In Europe, the freedom of the seas was vindicated against Spain and Portugal by a state hardly yet recognised as independent, and driven by the stern necessity of its dense population to seek resources upon the water. Grotius, its gifted son, who first gave expression to the idea that "free ships make free goods," defended the liberty of commerce, and appealed to the judgment of all free governments and nations against the maritime restrictions, which humanity denounced as contrary to the principles of social intercourse, which justice derided as infringing the clearest natural rights, which enterprise rejected as a monstrous usurpation of the oceans and the winds. The relinquishment of navigation in the East Indies was required by Spain as the price at which its independence should be acknowledged, and the rebel republic preferred to defend its separate existence by arms rather than purchase security by circumscribing the courses of its ships. While the inglorious James of England was negotiating about points of theology, while the more unhappy Charles was struggling against the liberties of his subjects, the Dutch, a little confederacy, which had been struck from the side of Spain, a new people, scarcely known as a nation, had, by their superior skill, begun to engross the carrying trade of the world. Their ships were found in the harbors of Virginia, in the West Indian archipelago, in the south of Africa, among the tropical islands of the Indian Ocean, and even in the harbors of China and Japan. Their tradinghouses were planted on the Hudson and the coast of Guinea, in Java and Brazil. One or two rocky islets in the West Indies, in part neglected by the Spaniards as unworthy of culture, furnished these daring merchants a convenient shelter for a large contraband traffic with the terra firma. The freedom and the enterprise of Holland acquired maritime power, and skill and wealth, such as the monopoly of Spain could never command.

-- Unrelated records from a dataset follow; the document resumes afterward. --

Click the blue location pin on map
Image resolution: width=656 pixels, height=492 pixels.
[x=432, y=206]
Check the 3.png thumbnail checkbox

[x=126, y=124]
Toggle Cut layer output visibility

The causes of the commercial greatness of Holland were forgotten in envy at its success. It ceased to appear as the gallant champion of the freedom of the seas against Spain, and became envied as the successful rival. The English government resolved to protect the English merchant. Cromwell desired to confirm the maritime power of his country; and Saint-John, a Puritan and a republican in theory, though never averse to a limited monarchy, devised the first act of navigation, which, in 1651, the politic Whitelocke introduced and carried through parliament. Henceforward, the commerce between England and her colonies, between England and the rest of the world, was to be conducted in ships solely owned, and principally manned, by Englishmen. Foreigners might bring to England nothing but the products of their respective countries, or those of which their countries were the established staples. The act was levelled against Dutch commerce, and was but a protection of British shipping; it contained no clause relating to a colonial monopoly, or specially injurious to an American colony. Of itself it inflicted no wound on Virginia or New England. In vain did the Dutch expostulate against the act as a breach of commercial amity; the parliament studied the interests of England, and would not repeal laws to please a neighbor.

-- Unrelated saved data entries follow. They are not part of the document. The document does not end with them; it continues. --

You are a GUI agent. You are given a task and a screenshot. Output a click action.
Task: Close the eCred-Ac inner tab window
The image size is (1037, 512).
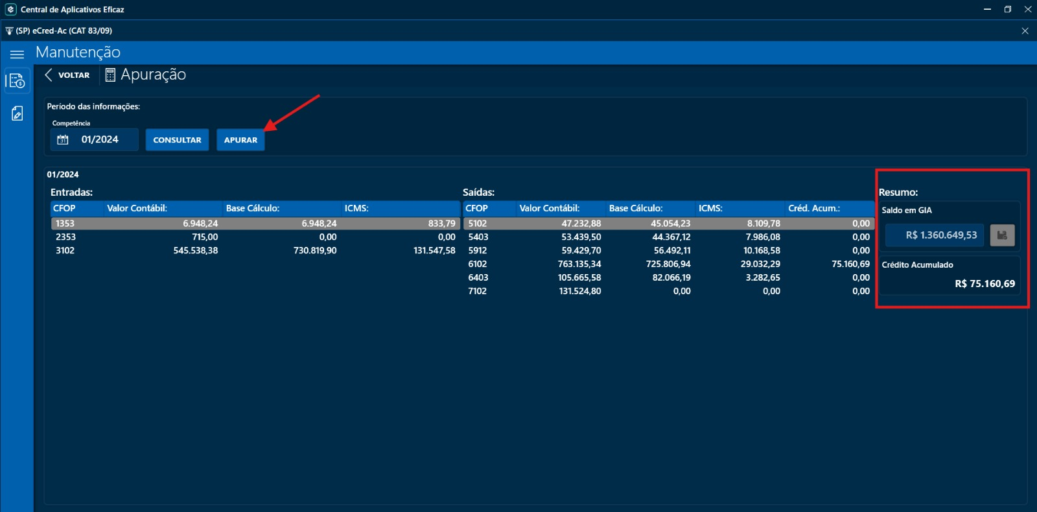(1025, 31)
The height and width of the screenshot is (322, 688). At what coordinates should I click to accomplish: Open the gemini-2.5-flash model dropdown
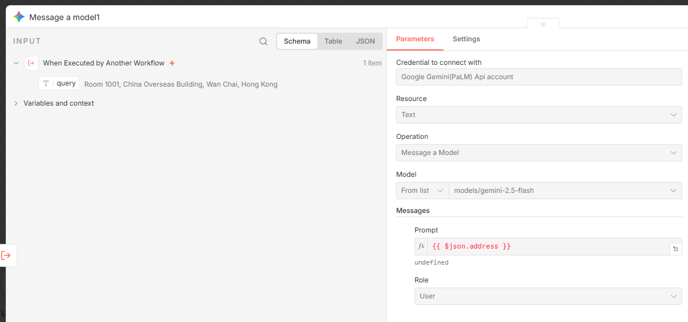click(565, 191)
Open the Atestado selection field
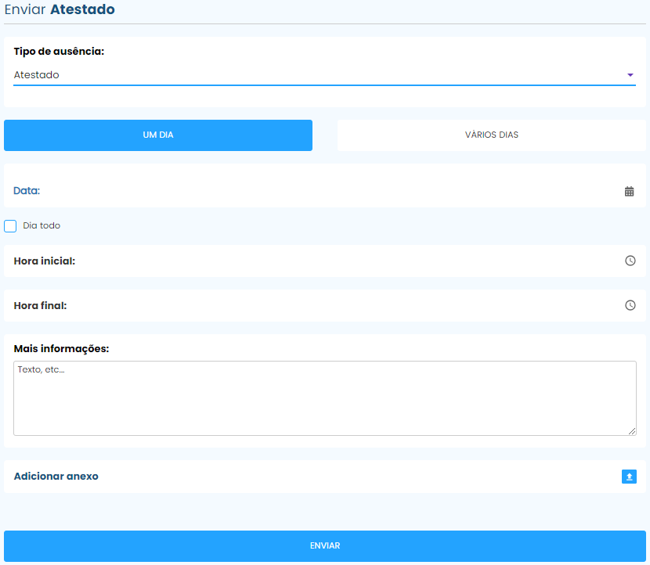Screen dimensions: 650x565 click(x=313, y=75)
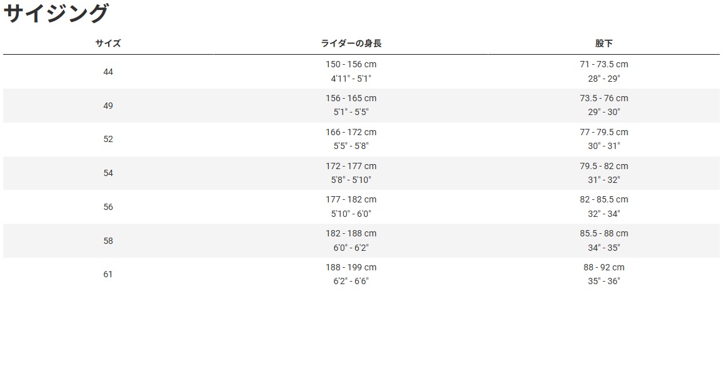Select the 79.5 - 82 cm inseam value
The image size is (726, 386).
point(603,166)
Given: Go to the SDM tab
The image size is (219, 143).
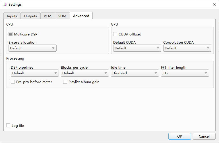Looking at the screenshot, I should tap(62, 16).
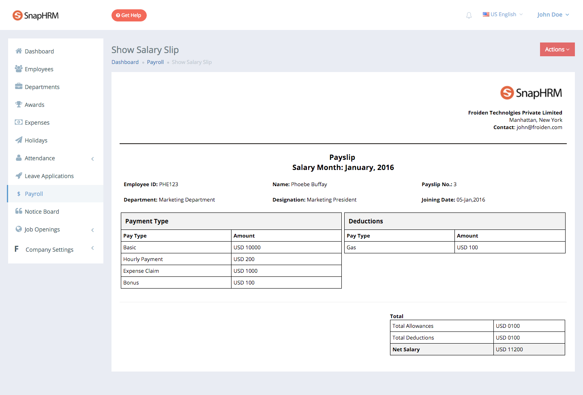
Task: Open the Actions dropdown button
Action: point(557,49)
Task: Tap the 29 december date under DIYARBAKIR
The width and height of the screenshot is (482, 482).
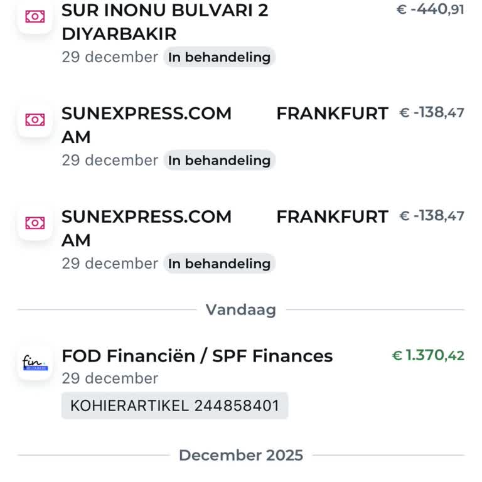Action: pos(110,57)
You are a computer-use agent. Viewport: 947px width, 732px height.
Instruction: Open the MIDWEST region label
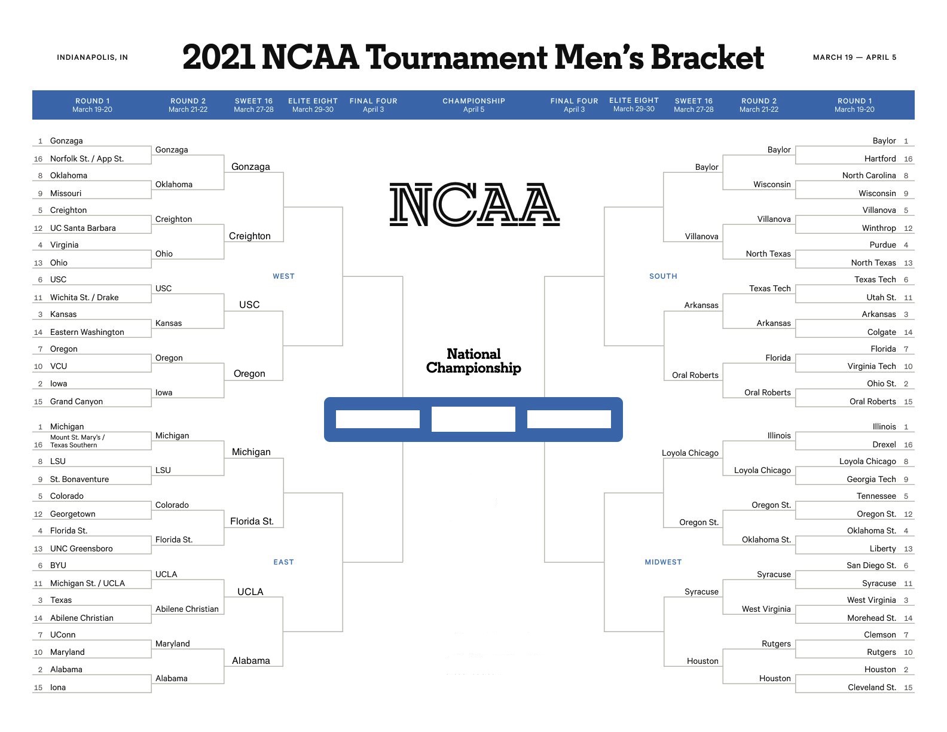point(663,562)
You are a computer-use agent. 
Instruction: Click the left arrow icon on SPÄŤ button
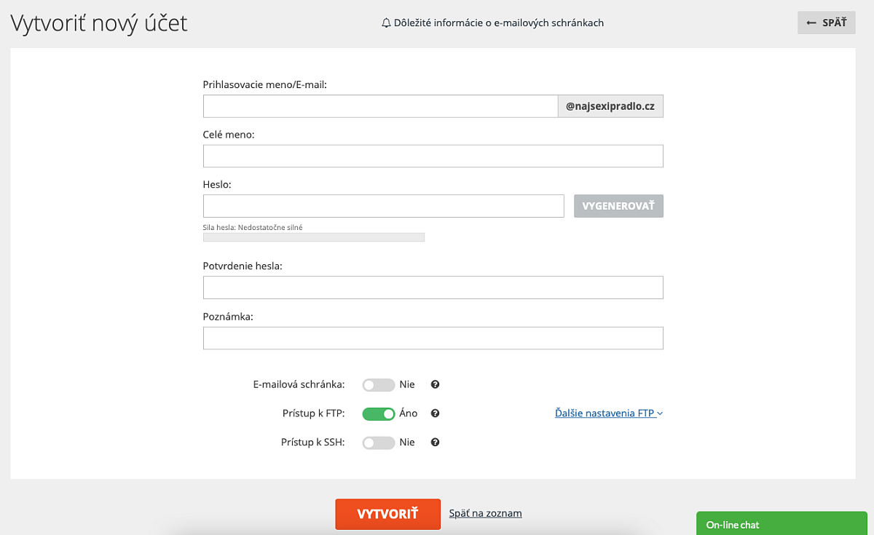(811, 23)
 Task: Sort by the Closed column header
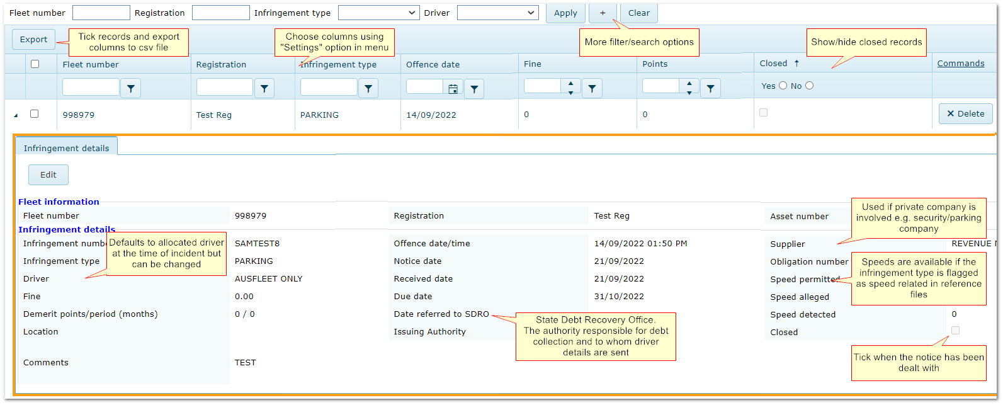point(774,64)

A naval war followed, which Cromwell desired, and Holland endeavored to avoid. Each people kindled with national enthusiasm; and the annals of recorded time had never known so many great naval actions in such quick succession. This was the war in which Blake and Ayscue and De Ruyter gained their glory; and Tromp fixed a broom to his mast, as if to sweep the English flag from the seas.

Cromwell aspired to make England the commercial emporium of the world. His plans extended to the acquisition of harbors in the Spanish Netherlands; France was obliged to pledge her aid to conquer, and her consent to yield, Dunkirk, Mardyke, and Gravelines; and Dunkirk, in the summer of 1658, was given up to his ambassador by the French king in person. He desired harbors in the North Sea and the Baltic, and an alliance with Protestant Sweden was to secure him Bremen and Elsinore and Dantzic. In the West Indies, he

« 上一頁繼續 »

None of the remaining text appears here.